An almost linear relation is obtained when the electric field is about 103–104 V/cm. As temperature increases for each sample, the field strength required for the onset of non-ohmic behavior is reduced due to increasing conduction with an increase in temperature (see Fig. 1a, b). Therefore, we can state that the Poole–Frenkel effect is thermal excitation caused by an electric field [46]. As the threshold voltage for the onset of negative resistance shows a decreasing trend with the increase in temperature and with the decrease in electrode distance (see Tables 12), electrical behavior is interpreted by an electrothermal model. Details of the proposed model and further discussions are presented in Sect. 1.

Also, comparing the I  V curves of each sample [Fig. 1(a, b)] at different temperatures, one can conclude that the present samples have a semiconducting nature (decreasing resistance with increasing temperature). Based on the results of the measurements presented in Fig. 5(a, b), one can determine the lowering factor βPF of these glasses using the slope of the linear part of the Tln(I) versus E1/2 curves. At different temperatures, for the understudied amorphous samples, we have employed the least-squares technique to determine the lowering factor βPF. According to the above discussions, βPF was determined for each sample (in SI units) and is listed in Table 2.

Results show that lowering factor of potential barrier of TVAgx samples in different temperatures increases with the increase in temperature for understudied samples except for TVAg50 at the temperature of 343 k. This behavior probably is due to the crystalline nature of TVAg50 sample, which is obtained from XRD [33]. From the regression analysis, the R2 values were at the range of 0.863–1 for TVAgx (x = 0–50 mol%) (R is the correlation coefficient) as listed in Table 2. This analysis demonstrates a satisfactory fit to the data.

4 Conclusions

From the present work, the following aspects can be mentioned for xAg2O–40TeO2–(60 − x)V2O5 glasses:

  1. 1.

    The increase in electrical conduction of all glasses with increasing the temperature can be observed, which reveals the semiconducting nature of these samples. Also, the obtained results show the increasing resistivity with increasing Ag2O content for 0 ≤ x ≤ 20 mol%.

  2. 2.

    Threshold voltage depends on different parameters such as ambient (sample) temperature and electrode distance.

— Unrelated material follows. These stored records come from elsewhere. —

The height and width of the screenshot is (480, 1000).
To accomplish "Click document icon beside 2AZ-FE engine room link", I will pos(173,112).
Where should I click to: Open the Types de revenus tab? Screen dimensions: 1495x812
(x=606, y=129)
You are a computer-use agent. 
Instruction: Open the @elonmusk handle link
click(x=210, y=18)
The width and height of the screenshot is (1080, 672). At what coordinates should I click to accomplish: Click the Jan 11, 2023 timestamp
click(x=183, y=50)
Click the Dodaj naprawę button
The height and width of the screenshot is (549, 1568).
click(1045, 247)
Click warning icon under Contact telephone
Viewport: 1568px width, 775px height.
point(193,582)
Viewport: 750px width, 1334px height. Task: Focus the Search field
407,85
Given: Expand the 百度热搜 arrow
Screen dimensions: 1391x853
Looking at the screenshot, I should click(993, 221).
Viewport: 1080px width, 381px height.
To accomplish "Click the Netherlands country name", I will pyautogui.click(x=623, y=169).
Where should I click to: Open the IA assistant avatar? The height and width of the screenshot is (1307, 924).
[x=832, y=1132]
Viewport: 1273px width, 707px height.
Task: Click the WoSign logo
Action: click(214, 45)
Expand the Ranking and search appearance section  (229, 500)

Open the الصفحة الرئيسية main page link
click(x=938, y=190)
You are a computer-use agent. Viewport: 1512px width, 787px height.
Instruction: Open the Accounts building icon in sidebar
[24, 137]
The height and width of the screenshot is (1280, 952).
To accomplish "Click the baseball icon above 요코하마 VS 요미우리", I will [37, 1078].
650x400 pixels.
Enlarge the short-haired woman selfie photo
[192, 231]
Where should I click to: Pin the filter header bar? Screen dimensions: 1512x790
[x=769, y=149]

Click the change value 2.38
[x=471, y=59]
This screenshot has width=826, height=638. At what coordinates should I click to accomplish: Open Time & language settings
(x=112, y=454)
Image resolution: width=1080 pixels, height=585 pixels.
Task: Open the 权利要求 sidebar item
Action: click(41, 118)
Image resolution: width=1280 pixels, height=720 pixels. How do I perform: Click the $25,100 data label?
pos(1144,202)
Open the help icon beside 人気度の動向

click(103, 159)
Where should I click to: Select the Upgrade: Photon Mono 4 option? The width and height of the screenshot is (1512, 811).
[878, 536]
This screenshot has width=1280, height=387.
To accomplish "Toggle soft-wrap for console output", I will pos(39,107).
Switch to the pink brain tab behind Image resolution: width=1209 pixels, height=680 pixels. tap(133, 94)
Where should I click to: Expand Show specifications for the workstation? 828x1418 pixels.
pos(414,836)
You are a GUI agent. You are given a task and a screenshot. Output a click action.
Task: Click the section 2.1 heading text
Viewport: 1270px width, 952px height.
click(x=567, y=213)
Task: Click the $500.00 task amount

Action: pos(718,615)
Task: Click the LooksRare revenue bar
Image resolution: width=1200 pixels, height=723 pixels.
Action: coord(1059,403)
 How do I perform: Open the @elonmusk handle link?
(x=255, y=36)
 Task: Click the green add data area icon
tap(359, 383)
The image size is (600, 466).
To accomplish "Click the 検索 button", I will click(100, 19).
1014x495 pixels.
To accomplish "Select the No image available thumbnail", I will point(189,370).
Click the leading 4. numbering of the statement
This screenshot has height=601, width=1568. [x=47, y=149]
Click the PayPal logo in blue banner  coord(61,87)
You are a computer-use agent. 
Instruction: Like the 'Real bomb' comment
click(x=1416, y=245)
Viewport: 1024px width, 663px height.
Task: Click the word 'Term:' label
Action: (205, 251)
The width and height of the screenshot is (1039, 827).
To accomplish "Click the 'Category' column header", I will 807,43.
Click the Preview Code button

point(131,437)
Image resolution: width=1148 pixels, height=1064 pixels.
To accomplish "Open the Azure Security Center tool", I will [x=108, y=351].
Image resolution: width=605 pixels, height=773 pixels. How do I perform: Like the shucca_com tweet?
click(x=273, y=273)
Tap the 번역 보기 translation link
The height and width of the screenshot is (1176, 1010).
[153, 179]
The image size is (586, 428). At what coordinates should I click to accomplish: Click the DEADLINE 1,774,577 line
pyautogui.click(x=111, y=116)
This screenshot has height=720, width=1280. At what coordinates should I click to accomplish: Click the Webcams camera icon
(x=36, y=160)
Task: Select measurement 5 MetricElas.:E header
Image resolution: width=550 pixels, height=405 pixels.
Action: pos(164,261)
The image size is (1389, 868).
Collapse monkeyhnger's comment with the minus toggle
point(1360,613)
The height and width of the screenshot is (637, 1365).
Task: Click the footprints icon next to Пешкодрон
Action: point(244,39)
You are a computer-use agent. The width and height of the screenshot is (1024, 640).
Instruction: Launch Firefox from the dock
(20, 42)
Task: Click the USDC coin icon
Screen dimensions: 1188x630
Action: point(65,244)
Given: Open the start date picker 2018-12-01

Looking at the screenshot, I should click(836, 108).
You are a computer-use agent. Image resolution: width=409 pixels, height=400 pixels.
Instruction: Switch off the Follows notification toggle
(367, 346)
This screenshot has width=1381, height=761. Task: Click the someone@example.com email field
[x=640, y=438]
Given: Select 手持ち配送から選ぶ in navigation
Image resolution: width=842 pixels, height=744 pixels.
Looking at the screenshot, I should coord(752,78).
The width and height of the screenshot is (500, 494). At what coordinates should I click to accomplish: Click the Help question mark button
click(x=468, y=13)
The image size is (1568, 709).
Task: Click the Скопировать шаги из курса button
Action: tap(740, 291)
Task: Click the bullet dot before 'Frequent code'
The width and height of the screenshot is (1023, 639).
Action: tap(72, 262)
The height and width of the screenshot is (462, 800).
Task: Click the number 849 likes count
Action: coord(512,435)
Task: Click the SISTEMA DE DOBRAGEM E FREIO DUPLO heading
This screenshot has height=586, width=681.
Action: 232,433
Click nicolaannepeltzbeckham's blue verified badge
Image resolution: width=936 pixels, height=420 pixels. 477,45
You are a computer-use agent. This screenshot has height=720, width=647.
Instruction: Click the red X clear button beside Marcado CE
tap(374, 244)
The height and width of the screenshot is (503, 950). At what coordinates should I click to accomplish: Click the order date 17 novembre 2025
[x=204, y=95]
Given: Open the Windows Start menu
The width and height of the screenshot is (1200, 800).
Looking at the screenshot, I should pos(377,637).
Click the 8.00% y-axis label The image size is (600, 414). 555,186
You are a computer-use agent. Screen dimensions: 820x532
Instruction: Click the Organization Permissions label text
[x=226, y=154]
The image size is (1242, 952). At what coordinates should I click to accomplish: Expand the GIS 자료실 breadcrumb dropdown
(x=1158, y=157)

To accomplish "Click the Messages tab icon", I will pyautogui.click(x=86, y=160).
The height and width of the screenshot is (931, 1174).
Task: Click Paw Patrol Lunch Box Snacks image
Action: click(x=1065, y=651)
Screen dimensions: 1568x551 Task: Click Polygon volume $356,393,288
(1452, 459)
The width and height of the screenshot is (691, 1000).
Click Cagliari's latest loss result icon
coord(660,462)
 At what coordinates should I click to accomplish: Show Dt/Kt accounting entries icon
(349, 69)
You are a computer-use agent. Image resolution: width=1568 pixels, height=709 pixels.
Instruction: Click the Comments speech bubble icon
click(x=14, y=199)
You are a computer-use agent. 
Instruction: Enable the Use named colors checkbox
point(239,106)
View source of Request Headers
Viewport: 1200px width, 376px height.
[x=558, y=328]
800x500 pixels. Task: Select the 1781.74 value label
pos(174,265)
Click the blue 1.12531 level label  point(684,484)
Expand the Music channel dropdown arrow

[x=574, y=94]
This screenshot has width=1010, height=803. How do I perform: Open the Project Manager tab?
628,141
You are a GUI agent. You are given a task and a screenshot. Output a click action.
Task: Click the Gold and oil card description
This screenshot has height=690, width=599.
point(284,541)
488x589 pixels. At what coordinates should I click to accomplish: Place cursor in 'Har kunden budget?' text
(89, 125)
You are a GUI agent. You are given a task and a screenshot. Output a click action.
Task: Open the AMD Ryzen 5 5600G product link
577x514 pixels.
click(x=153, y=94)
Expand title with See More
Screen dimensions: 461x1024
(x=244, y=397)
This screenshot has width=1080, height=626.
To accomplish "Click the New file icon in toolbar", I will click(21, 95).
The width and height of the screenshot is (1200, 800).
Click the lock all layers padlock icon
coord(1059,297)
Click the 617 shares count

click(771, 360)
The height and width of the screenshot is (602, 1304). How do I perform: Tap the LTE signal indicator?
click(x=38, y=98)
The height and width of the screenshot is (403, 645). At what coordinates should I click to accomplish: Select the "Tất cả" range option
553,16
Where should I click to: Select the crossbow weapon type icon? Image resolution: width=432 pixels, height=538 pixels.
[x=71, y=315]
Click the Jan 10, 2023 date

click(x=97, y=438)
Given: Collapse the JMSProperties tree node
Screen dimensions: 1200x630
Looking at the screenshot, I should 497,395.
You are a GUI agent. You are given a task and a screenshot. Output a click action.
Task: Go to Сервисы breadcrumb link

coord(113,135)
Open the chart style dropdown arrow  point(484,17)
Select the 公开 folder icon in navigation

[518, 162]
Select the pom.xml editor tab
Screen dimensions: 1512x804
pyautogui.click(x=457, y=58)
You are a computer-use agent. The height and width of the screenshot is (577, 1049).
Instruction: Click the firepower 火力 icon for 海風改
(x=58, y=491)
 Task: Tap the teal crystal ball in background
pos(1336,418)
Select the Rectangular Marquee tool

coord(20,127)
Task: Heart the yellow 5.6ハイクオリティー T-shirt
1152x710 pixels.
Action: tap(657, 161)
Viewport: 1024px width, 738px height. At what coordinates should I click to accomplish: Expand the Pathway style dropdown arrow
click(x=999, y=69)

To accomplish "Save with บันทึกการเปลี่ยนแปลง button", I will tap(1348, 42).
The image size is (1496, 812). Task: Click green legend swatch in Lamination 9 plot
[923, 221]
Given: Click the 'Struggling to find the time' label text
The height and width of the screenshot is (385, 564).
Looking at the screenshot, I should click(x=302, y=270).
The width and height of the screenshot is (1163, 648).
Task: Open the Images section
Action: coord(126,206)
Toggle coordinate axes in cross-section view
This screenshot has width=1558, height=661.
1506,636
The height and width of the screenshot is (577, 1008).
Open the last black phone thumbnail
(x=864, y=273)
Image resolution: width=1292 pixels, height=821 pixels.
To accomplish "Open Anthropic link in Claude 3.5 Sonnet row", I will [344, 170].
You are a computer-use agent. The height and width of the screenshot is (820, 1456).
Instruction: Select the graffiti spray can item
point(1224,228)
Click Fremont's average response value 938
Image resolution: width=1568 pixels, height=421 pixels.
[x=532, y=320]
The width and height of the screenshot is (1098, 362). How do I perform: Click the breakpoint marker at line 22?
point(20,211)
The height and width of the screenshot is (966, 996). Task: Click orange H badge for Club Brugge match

Results show that the threshold voltage at switching phenomenon increases and decreases with the increase in electrode distance and sample temperature for understudied samples, respectively.

  3. 3.

    As the threshold voltage for the onset of negative resistance shows a decreasing trend with the increase in temperature and with the decrease in electrode distance, electrical behavior is interpreted by an electrothermal model.

  4. 4.

    The highest value of Vth is devoted to the case of x = 20 mol% with respect to other glasses; this result implies the structural change and then probable formation of crystallites in the amorphous matrix (along with the hot current filament) to be hard for the mentioned case.

  5. 5.

    The electrical conductivity of the samples is influenced by both the temperature and the electric field.

  6. 6.

    The high electrical field experiments showed that at high field, IV characteristic become non-ohmic as a result of lowering the potential barriers (Poole–Frenkel effect). Also, upon the Poole–Frenkel effect, lowering factor was determined for each sample (\(\beta_{{\text{PF}}}\)). For each sample, the \(\beta_{{\text{PF}}}\) value increases with the increase in temperature except for TVAg50 at the temperature of 343 k. This behavior probably is due to the crystalline nature of TVAg50 sample.